This week’s Gospel reading is truly one of my favorites as a beautiful depiction of the complexity of humanity. I can chuckle at Peter’s inability to completely grasp the truth even as he stares Jesus, who is perfect truth, in the face. It’s a comfort to hear that I am not the only person who dozes off as they attempt to pray, and it’s humbling to realize that Jesus’ response to imperfection is an invitation to deeper participation in God’s revelation. I can only imagine what it was like standing in the presence of great figures like Moses, Elijah, and Jesus only to be enveloped by the very voice of God. It’s easy to understand why Peter wants to remain in this heavenly moment. This is similar to the times that I have heard others describe their desire to remain in the moments of great grace and love in their own lives, the moment that they exchange the sacred vows of marriage, a beautiful sunset, the first time a parent holds a child in their arms. It is natural to want to freeze these moments, it is even more natural to resist the inevitable change that will occur as the moment passes. However, we know that this impossible. Instead we find ourselves like Peter, challenged to realize that the moments of grace that we receive are never meant to keep us stagnant. They are always to propel us forward to share the Gospel and work towards God’s Kingdom.

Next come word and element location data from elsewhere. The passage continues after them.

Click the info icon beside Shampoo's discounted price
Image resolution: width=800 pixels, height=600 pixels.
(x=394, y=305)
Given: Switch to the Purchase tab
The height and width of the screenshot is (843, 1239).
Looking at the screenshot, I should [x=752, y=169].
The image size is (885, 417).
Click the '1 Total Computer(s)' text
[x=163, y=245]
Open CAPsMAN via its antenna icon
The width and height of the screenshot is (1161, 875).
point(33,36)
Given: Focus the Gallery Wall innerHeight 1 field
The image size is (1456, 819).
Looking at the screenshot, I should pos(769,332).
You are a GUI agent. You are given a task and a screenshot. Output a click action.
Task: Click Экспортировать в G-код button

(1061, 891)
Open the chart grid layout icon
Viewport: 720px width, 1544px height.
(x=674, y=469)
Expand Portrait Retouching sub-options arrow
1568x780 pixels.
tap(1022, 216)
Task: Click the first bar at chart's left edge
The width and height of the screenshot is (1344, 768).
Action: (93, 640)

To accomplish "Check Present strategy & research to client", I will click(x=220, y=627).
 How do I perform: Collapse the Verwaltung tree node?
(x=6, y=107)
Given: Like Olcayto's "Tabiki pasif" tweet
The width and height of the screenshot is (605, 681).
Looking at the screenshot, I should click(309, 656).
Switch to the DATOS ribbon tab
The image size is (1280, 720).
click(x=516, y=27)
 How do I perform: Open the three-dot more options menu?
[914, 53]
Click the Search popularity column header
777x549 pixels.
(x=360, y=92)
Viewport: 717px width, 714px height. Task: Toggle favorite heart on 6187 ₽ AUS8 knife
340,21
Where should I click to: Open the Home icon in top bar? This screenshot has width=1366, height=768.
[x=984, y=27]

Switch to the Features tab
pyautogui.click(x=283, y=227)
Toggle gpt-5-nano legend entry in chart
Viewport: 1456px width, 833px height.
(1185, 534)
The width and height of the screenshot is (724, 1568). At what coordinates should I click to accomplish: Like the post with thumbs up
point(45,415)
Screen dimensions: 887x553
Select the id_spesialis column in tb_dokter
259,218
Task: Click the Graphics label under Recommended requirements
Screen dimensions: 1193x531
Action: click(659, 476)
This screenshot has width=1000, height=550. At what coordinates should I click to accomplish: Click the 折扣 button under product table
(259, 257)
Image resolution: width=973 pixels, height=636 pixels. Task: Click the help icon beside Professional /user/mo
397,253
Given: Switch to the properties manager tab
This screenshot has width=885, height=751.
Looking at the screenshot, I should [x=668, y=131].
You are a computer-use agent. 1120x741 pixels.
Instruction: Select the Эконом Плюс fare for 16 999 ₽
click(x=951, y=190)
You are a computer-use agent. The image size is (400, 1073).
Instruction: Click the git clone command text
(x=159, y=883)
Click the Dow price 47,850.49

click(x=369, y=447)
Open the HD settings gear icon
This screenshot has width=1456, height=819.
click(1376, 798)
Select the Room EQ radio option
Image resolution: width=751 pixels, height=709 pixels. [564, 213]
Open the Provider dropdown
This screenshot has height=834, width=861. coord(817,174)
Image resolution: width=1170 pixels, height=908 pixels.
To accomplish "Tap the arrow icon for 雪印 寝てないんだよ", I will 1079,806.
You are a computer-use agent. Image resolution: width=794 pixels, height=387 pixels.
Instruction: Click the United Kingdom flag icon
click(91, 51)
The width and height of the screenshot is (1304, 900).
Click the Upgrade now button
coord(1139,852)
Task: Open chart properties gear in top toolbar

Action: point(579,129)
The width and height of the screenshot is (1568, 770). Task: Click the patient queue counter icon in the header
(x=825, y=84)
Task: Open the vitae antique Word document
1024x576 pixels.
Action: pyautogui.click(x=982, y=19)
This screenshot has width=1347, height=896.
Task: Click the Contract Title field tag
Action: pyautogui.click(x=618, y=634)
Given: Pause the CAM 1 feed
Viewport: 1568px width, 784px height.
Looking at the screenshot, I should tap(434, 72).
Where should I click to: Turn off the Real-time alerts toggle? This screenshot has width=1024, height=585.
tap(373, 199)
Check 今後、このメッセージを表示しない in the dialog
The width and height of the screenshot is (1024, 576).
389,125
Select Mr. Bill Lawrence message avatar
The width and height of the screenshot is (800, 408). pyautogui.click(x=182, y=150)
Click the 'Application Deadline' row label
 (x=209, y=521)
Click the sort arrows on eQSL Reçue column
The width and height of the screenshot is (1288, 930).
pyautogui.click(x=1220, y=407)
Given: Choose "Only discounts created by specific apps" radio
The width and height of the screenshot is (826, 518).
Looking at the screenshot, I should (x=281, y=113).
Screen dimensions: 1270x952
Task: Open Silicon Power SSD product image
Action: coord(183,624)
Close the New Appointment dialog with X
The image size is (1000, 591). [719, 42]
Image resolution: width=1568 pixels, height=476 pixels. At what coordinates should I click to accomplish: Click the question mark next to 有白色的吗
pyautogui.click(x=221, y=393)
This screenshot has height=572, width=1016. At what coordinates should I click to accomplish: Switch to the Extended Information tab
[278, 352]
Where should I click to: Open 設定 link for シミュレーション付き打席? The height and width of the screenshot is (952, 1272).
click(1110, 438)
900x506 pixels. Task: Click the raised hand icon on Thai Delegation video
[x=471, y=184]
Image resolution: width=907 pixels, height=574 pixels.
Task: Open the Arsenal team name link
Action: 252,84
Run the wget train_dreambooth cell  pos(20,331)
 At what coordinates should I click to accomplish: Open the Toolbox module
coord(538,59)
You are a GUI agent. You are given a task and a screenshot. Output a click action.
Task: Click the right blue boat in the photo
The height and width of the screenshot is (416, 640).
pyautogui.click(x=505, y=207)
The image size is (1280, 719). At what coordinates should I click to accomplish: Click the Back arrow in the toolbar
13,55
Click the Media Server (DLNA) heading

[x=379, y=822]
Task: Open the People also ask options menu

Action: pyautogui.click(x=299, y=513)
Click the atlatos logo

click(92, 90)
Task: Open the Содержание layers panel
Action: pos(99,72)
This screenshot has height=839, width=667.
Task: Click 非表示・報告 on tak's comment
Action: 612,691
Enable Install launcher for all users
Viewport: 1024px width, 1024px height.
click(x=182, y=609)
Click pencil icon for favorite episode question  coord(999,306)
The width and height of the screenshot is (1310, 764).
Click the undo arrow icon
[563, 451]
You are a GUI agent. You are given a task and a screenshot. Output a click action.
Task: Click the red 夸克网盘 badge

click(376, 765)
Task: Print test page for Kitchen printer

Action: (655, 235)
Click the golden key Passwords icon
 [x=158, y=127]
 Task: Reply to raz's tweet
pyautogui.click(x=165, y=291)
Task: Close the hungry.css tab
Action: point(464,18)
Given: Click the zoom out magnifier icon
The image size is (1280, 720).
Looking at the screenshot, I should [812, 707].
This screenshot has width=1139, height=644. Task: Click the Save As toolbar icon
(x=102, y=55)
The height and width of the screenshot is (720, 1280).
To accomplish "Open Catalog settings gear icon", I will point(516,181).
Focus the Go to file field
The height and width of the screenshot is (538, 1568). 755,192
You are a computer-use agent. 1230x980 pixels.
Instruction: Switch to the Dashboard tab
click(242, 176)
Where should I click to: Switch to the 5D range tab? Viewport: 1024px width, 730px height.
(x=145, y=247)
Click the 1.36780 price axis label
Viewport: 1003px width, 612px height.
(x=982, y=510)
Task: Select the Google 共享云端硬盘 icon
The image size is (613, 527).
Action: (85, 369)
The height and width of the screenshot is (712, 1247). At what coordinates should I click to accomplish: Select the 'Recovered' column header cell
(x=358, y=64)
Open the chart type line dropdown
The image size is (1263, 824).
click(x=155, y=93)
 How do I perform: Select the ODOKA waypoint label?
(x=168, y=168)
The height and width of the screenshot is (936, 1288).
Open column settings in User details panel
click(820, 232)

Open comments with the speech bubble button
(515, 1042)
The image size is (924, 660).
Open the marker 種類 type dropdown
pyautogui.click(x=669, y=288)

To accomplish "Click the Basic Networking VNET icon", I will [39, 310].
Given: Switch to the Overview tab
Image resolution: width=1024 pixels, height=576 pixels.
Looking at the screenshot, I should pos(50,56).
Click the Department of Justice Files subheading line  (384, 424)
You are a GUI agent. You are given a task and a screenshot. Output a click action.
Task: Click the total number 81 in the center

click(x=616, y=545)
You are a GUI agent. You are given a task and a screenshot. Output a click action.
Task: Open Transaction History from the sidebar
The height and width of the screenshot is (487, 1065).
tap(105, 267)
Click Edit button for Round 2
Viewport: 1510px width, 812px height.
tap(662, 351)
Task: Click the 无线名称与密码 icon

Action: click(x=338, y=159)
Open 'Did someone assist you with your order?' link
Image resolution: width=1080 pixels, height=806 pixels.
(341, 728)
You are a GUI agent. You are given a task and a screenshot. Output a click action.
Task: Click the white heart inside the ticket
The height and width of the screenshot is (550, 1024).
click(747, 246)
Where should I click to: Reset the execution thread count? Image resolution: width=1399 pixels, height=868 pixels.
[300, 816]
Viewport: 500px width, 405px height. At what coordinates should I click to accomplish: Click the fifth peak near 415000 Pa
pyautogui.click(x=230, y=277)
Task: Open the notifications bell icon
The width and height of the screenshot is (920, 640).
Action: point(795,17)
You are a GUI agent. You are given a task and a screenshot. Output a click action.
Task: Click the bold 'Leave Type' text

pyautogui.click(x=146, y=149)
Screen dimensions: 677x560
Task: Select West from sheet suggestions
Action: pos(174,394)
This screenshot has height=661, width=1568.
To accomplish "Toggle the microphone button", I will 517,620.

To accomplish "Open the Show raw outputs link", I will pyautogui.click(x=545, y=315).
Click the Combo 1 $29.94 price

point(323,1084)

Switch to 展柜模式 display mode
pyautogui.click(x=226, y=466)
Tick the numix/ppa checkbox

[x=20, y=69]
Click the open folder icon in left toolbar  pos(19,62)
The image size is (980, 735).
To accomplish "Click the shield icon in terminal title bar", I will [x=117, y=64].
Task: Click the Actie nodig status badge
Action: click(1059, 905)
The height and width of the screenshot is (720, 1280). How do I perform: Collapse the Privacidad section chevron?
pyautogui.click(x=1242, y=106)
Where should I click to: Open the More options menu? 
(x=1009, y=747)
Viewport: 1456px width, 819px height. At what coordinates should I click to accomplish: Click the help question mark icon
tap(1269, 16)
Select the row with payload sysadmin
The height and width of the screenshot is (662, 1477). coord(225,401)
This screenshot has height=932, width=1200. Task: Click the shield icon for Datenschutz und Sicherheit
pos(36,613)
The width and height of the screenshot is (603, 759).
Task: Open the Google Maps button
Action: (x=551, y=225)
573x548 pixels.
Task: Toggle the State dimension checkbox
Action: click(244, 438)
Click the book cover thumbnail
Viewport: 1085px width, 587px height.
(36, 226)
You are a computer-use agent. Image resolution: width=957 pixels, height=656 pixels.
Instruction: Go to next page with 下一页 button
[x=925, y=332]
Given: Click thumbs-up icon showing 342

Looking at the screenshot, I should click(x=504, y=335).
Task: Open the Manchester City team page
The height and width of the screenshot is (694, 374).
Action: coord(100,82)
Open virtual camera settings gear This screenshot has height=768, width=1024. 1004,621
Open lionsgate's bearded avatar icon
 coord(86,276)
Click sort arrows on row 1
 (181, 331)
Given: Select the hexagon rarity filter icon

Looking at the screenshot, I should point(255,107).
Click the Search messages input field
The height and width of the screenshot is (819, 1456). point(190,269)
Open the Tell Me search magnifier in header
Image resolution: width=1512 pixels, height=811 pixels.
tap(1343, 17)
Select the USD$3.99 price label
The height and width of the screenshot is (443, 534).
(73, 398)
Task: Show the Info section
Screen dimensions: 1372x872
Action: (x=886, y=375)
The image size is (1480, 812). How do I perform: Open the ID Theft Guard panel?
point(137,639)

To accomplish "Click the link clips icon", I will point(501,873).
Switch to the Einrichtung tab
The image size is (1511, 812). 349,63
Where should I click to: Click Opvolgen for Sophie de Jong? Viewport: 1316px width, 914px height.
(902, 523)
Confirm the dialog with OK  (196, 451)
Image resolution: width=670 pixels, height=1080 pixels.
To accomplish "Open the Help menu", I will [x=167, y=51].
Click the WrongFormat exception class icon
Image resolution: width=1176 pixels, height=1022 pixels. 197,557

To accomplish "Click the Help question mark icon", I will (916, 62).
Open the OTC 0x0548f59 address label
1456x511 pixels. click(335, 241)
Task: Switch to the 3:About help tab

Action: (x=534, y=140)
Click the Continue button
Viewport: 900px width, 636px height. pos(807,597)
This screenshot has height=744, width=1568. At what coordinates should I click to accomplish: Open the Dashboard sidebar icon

Perhaps some of us are feeling a temptation to pitch a tent in the face of the coming transition in our Church. While it is natural for us to feel the anxiety of the unknown, we are urged just like Peter, to move forward with strength and confidence listening to the voice of God. While this at times may be a challenge, we have all been gifted a beautiful example of faithfulness and courage in our current successor to Peter, Pope Benedict. His openness to the Spirit is giving him the strength to do something that till this time was practically unheard of. He is accepting the humble limitations of the human person in the face of the great requirements of his office, the supreme servant to the servants of God. He reminds us that our true vocation as the Body of Christ is to listen diligently to the Word of God, and to trust the many ways that this Word speaks into our hearts.
In the days that lie ahead, days that may be filled with anxiety, excitement and anticipation, let us all remember that first and foremost these days should be filled with prayer and a confident reliance upon the Spirit. We pray for our Holy Father Benedict, for all the cardinal electors, and for the entire Church that we may follow the gentle guidance of the Spirit. We pray that we will all recognize the call to come down from the mountain, into the chaotic reality of the world to follow the example of Benedict XVI and take our place as humble servants of the Gospel.